Cooke v. Lalance Grosjean Manufacturing Co.

40 N.Y. Sup. Ct. 351
CourtNew York Supreme Court
DecidedSeptember 15, 1884
StatusPublished

This text of 40 N.Y. Sup. Ct. 351 (Cooke v. Lalance Grosjean Manufacturing Co.) is published on Counsel Stack Legal Research, covering New York Supreme Court primary law. Counsel Stack provides free access to over 12 million legal documents including statutes, case law, regulations, and constitutions.

Bluebook
Cooke v. Lalance Grosjean Manufacturing Co., 40 N.Y. Sup. Ct. 351 (N.Y. Super. Ct. 1884).

Opinion

Barnard, P. J.:

In the case of Hickey v. Taafe (32 Hun, 7), we came to the conclusion that chapter 122 of the Laws of 1876 applied to all industrial occupations in which children under sixteen years of age were put to attend dangerous pieces of machinery.

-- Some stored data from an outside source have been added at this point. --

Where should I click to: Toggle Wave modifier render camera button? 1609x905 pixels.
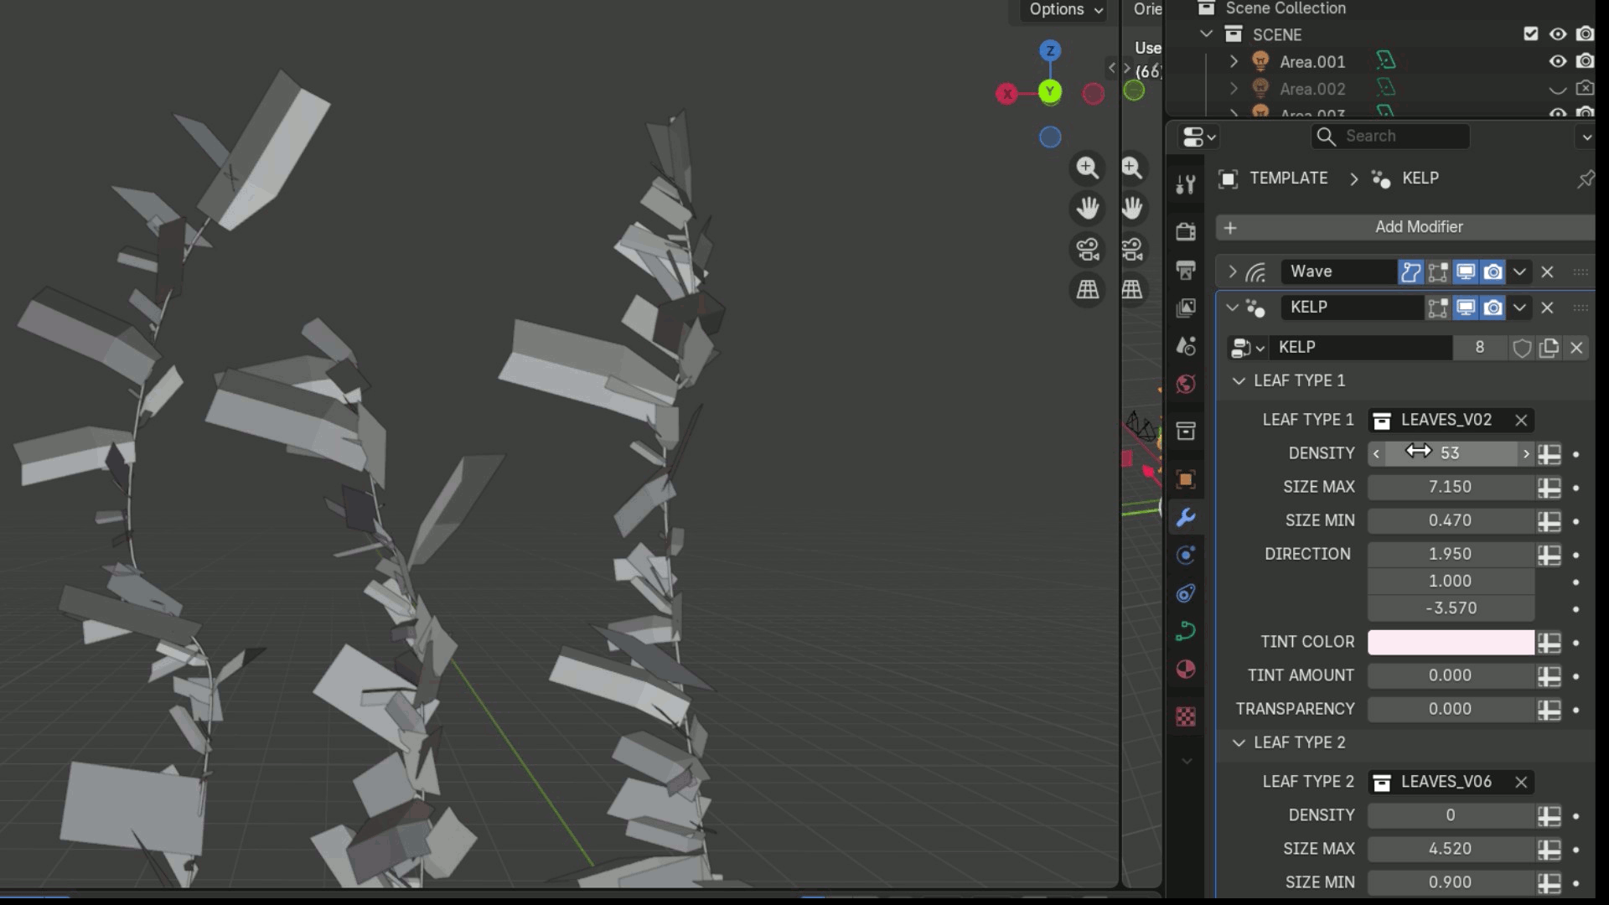[1493, 272]
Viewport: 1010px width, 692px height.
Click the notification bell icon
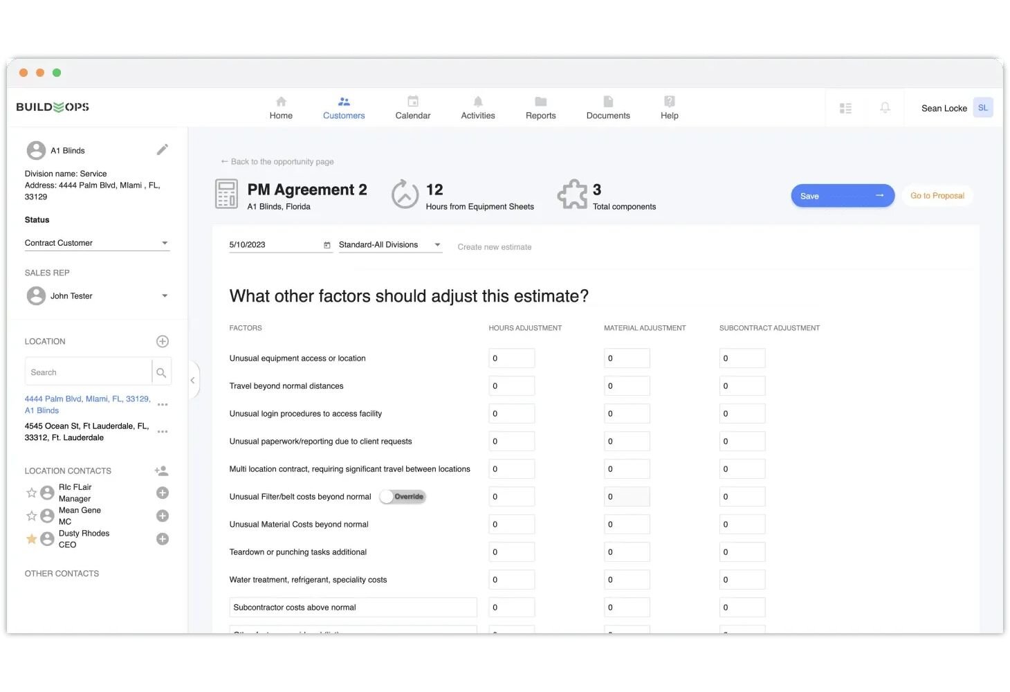coord(885,107)
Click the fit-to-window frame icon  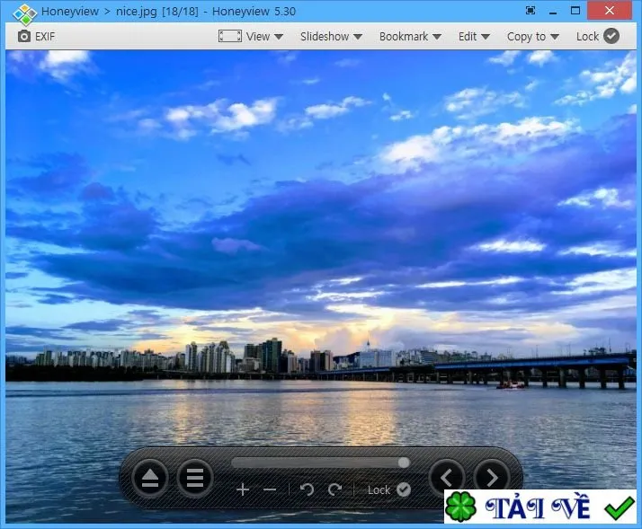tap(229, 36)
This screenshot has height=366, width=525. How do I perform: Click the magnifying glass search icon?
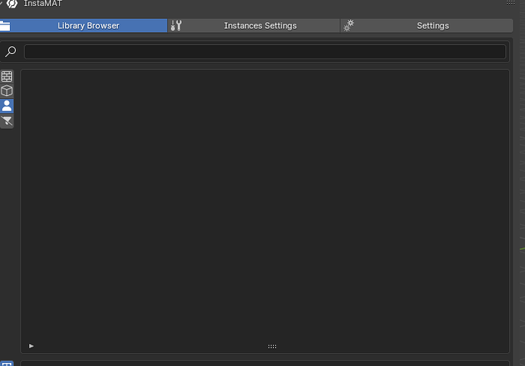pos(11,52)
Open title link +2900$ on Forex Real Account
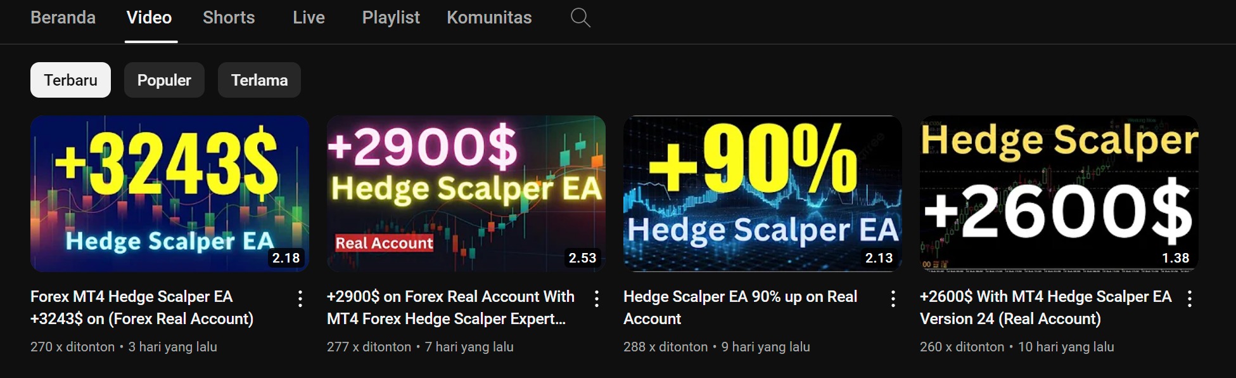1236x378 pixels. (x=450, y=308)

That the prohibition against such an employment of children was a violation •of a rule of safety, and was therefore negligence in the master. That the rule which makes all employes assume the risk of the employment, does not apply to infants under the prescribed age who are injured in managing dangerous machinery, unless such infant by his or her negligence contributed in some degree to the injury. This case involves no new principle or question essentially different from the case of Taafe. A piece of machinery is dangerous within the meaning of the act when it is of such strength or power or so complicated that it is improper to place an immature judgment to manage it, and when an error, either in judgment or in skill, will cause very violent injury. "We thought the legislature intended to forbid young children from being so employed. The question of the contributory negligence of the plaintiff was properly sent to the jury. There was some evidence tending to show an imperfect machine, but as the court charged the jury that if the machine was dangerous it was negligent in the defendant to put the plaintiff to manage it, whether it was in repair or not, there would necessarily be a new trial if this charge was wrong.

The judgment should be affirmed, with costs.

Dykman, J., concurred; Pratt, J., not sitting.

Judgment and order denying new trial affirmed, with costs.